1.1.1.1 / 1.1.1.1 / 2 perc.harp.pno / 1.1.1.1.1
14’20”

composed 2014
premiered by the Indiana University Jacobs School of Music New Music Ensemble (Bloomington, Indiana)

Composer’s Note

The first movement of Through Cloudy & Cracked Lenses, “Distant and Blurry Points of Light,” began as a simple exercise in tonal experimentation utilizing a progression of perfect fifths. This progression was reflected along three different vertical axes, much in the same manner that the three mirrors within a kaleidoscope reflect small beads and bits of glass. Each harmonic reflection coincided with specific repetitions of the open fifth, based upon multiples of the prime numbers 2, 3, and 5; and each instance was reflected at a set interval - the octave, the perfect fourth, and the perfect fifth. At key moments within the movement each reflection “cracks,” resulting in the perfect fifth being reflected at dissonant intervals from that point forth. While the core structure of this movement is rooted in prime-number proportions and vertical reflections, the music composed on top of this structure is highly evocative and impressionistic in nature. The movement aurally portrays blurry and unfocused ideas that, as they come into focus, become representations of striking and troubling visual imagery. The “blurry points of light” are unrecognizable from a distance; yet once visible they are too horrible to turn away from. It is in this manner that the first movement becomes an abstract representation of a long-coming traumatic event, one that could be completely avoidable and yet, through either circumstance or design, is arrived at with blistering speed.

The second movement, “Blind, In Pieces, and At Peace,” comes immediately on the heels of the first movement. The movement begins with simple repeating fragments in the vibraphone, harp, piano, and crotales. These fragments repeat without change - shards of music derived from the previous movement’s progression.

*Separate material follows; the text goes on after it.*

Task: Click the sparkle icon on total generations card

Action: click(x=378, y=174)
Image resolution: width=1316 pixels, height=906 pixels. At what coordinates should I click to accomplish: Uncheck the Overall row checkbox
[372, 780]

Two additional elements are layered on top of these fragments: anxious, fleeting musical ideas that attempt - and fail - to reconcile the music from the prior movement; and a simple thirty-two note minor-mode melody presented in the strings, spread out over the entire movement so as to minimize all sense of time. Like the first movement, events in this movement coincide with multiples of prime numbers; unlike the first movement, no attempt is ever made to progress the music forward. The second movement is distant, haunting, and incredibly static – an unchanging, yet strangely peaceful reality that stands in direct contrast to the trauma of the prior movement.

Composed for the Indiana University Jacobs School of Music New Music Ensemble, under the direction of Dr. David Dzubay.